10.5. Débats autour des questions soumises aux jurés

Le Président : Les parties civiles souhaitent-elles également intervenir en ce qui concerne la demande formulée par la défense, la ou les demandes formulées par la défense de Monsieur NTEZIMANA ? Oui, Maître HIRSCH ?

Me. HIRSCH : Un tout petit point, Monsieur le président. Dans la mesure où on n’a jamais retrouvé les listes d’évacuation, on ne sait pas finalement qui, notamment au niveau du professeur KARENZI était inscrit sur ces listes. Moi, je suis partie du point de vue que se trouvaient sur la liste tous les gens qui faisaient partie de la maisonnée de Monsieur KARENZI et notamment, les enfants qui avaient trouvé refuge chez lui, et qui ne font pas partie de sa famille.

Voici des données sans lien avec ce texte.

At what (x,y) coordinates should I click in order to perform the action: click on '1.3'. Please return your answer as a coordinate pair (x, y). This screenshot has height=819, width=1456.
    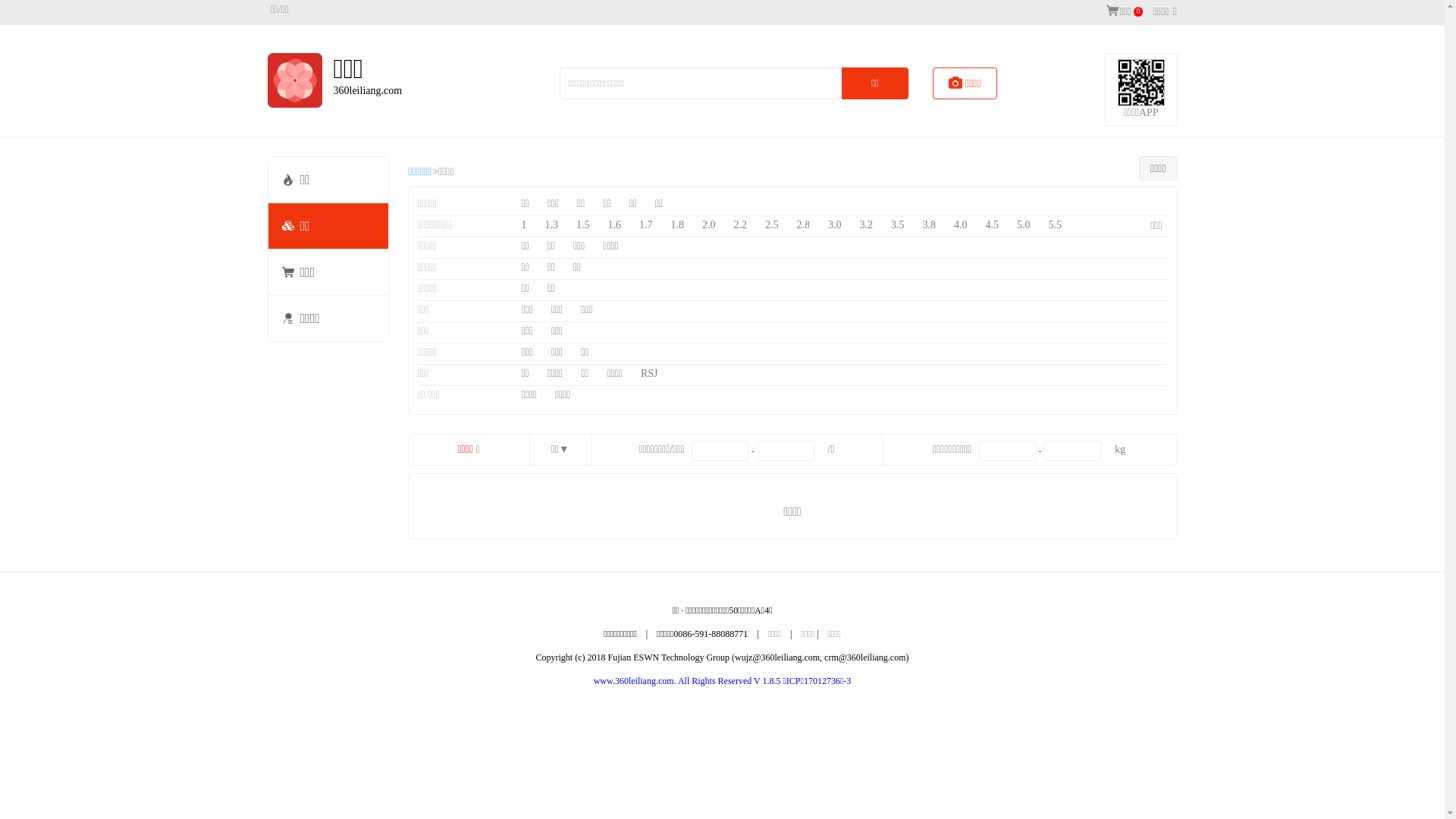
    Looking at the image, I should click on (551, 225).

Le Président : D’autres observations de partie civile ? Oui, Maître BEAUTHIER ?

Me. BEAUTHIER : Je ne vais pas plaider, Monsieur le président ? On pourrait dire procès historique, conclusions historiques. Tout le monde appréciera qu’à la fin des débats on veuille tenter d’appliquer le calque du génocide, je veux dire le calque légal du génocide. Il faut quand même savoir que la loi de 99, la loi de 93, est le décalque évidemment au niveau de tout ce que vous avez décidé ce matin. Pour ce qui nous concerne, il est bien évident que, mis à part ce problème de date, 99, 93 avec des faits qu’on resitue en 94, si par impossible devait être fait droit, il faudrait alors que dans chacune des questions, vous fassiez le décalque du génocide ou du crime contre l’humanité. Parce que ça ne va pas de poser la question, on n’est pas ici dans un cours d’histoire, je le lis : « Y a-t-il génocide au Rwanda durant la même période ? ». Est-ce que c’est le summum du révisionnisme, ou bien est-ce que c’est simplement une question juridique mais alors la faut la poser dans chacune des questions.

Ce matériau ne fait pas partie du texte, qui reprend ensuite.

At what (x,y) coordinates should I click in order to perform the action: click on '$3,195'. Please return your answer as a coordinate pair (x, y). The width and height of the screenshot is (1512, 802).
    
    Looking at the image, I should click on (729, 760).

Pour ce qui concerne la deuxième partie, il est bien évident, je vais me taire par rapport à ce que je voulais dire, mais c’est tout de même un peu fort de dire : « Membre du personnel de l’Université nationale du Rwanda », alors qu’on sait que ces listes concernaient pas uniquement les membres, qu’il y avait des membres de la famille alors par cette peau de banane on essaie de faire... Ça ne va pas. Je vous remercie

Le Président : D’autres observations de la part de parties civiles ? On va peut-être suspendre cinq minutes, le temps d’avoir les photocopies. Puisqu’il serait souhaitable que tout le monde dispose des éléments. Bon, l’audience est suspendue, elle reprend d’ici 5-6 minutes. Quand on a les photocopies !

[Suspension d’audience]

Le Président : L’audience est reprise. Vous pouvez vous asseoir. Les accusés peuvent prendre place. Alors, les parties ont-elles reçu copie des conclusions de la défense de Monsieur HIGANIRO. Je crois que c’est le cas ? Alors on distribue maintenant au jury et aux parties, à moins que ce ne soit déjà fait, le document que la défense de Madame MUKANGANGO souhaite... Je vais alors donner la parole à Maître EVRARD.

Me. EVRARD : Merci Monsieur le président. Vous avez dit ce matin que la nuit portait conseil, nous avions reçu hier un projet de questions, avant-hier pardon, comprenant 31 questions. Nous ne souhaitons pas réagir à l’une de ces 31 questions, mais bien à la question 53, c’est-à-dire la question que nous savons reçue ce matin et les contradicteurs et les estimés confrères comprendront que dès lors que ce n’est que maintenant que nous souhaitons réagir à un point de cette question et de tout l’ensemble des questions qui vous ont été soumises ce matin. C’est d’ailleurs pour ça que le texte est manuscrit.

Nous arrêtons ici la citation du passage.